Der Weg in die Cloud sollte gut überlegt sein.
(Bild: bluedesign - stock.adobe.com)
Wenn ein Unternehmen weite Teile seiner IT-Infrastruktur in eine Cloud verlegt, müssen zahlreiche rechtliche Aspekte bedacht werden: Neben den durch die DSGVO sehr bekannt gewordenen Datenschutzthemen geht es etwa auch um Fallstricke in den AGB der Cloud-Anbieter, um ein Mitspracherecht des Betriebsrates, um „Revisionssicherheit“ und um die Anforderungen an den „Geheimnisschutz“.
Aber wie gestaltet sich die Umsetzung in der Praxis? Wichtig ist, sich einen Überblick über die rechtlichen Themen zu verschaffen und die sich daraus ergebenden „Baustellen“ adäquat zu priorisieren.
So stellen sich bei einem Cloud Provider aus den USA im Hinblick auf den internationalen Datentransfer ganz andere Themen als bei einem europäischen Anbieter. Zum Beispiel muss bei einer US-Cloud bedacht werden, dass es seit der Einführung des „Patriot Act“ und des „Cloud Act“ US-Nachrichtendiensten erlaubt ist, auf sämtliche Rechenzentren US-amerikanischer Anbieter zuzugreifen – auch auf Daten und Informationen, die nur in Europa gespeichert sind und nur europäischen Kunden gehören.
In Zeiten der Wirtschaftsspionage macht man es damit Auslandsgeheimdiensten unnötig leicht, vertrauliche Geschäftsgeheimnisse zu erlangen. Dies ist im Übrigen einer der Hauptgründe, weshalb der EuGH aktuell wieder überprüft, unter welchen Voraussetzungen überhaupt personenbezogene Daten in die USA transferiert werden dürfen. Noch in diesem Sommer wird ein Urteil erwartet, das die Praxis der Nutzung von US-Rechenzentren auf den Kopf stellen könnte.
Informationspflicht bei Verarbeitung der Daten
Vor der Verarbeitung der Daten sollten Unternehmen prüfen, welche Daten personenbezogene Daten darstellen, denn nur für solche gelten die zahlreichen Anforderungen der Datenschutzgrundverordnung (DSGVO). Laut der DSGVO gilt jede Information, die sich einer Person zuordnen lässt, als personenbezogenes Datum. Darunter versteht man nicht nur Namen und E-Mail-Adressen, sondern auch eher „technische Hintergrunddaten“ wie IP-Adressen und Logfiles von Webservern.

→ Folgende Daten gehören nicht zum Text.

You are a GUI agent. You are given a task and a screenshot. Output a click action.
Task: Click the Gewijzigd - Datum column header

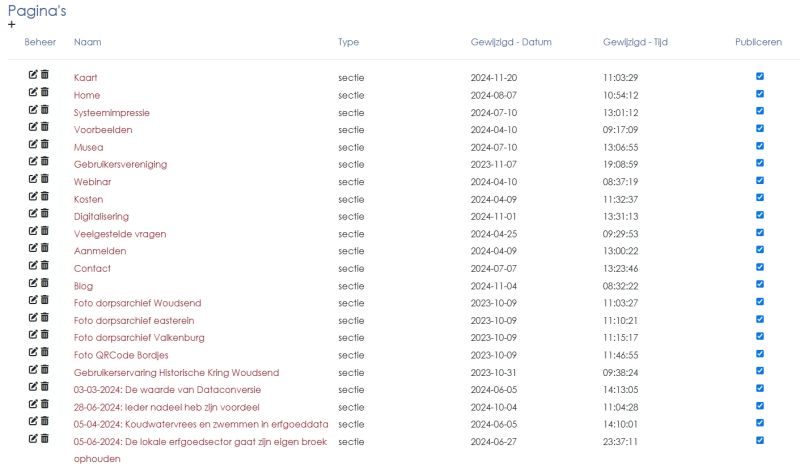point(511,42)
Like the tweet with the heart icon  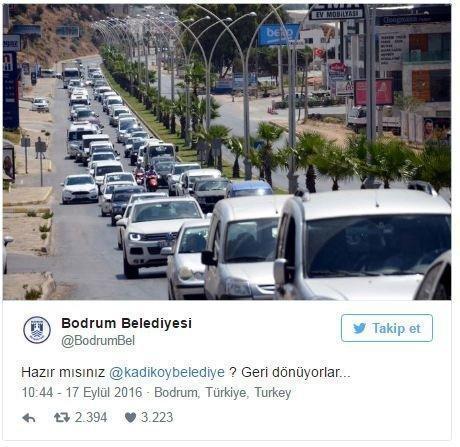(130, 417)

Der Personenbezug entfällt nur bei einer vollständigen Anonymisierung der Daten in Form von Statistiken. Die Erstellung eines Pseudonyms allein ist zur Anonymisierung nicht ausreichend.
Die DSGVO sieht vor, dass die Personen, deren Daten verarbeitet werden, darüber informiert werden, in welchem Umfang, zu welchem Zweck und wie lange die Daten verarbeitet werden. Die Transparenzpflicht (Art. 12-14 DSGVO) gegenüber den Mitarbeitern stellt eine enorme Herausforderung für Unternehmen dar. Hier kommt es auf die Transparenz beider Parteien an. Wenn Cloud-Anbieter die entsprechenden Informationen zur Verarbeitung der Daten nicht mit dem Unternehmen teilen, ist es für das Unternehmen kaum denkbar, die Transparenzpflicht und das Auskunftsbegehren einer Person, deren Daten verarbeitet werden, zu erfüllen.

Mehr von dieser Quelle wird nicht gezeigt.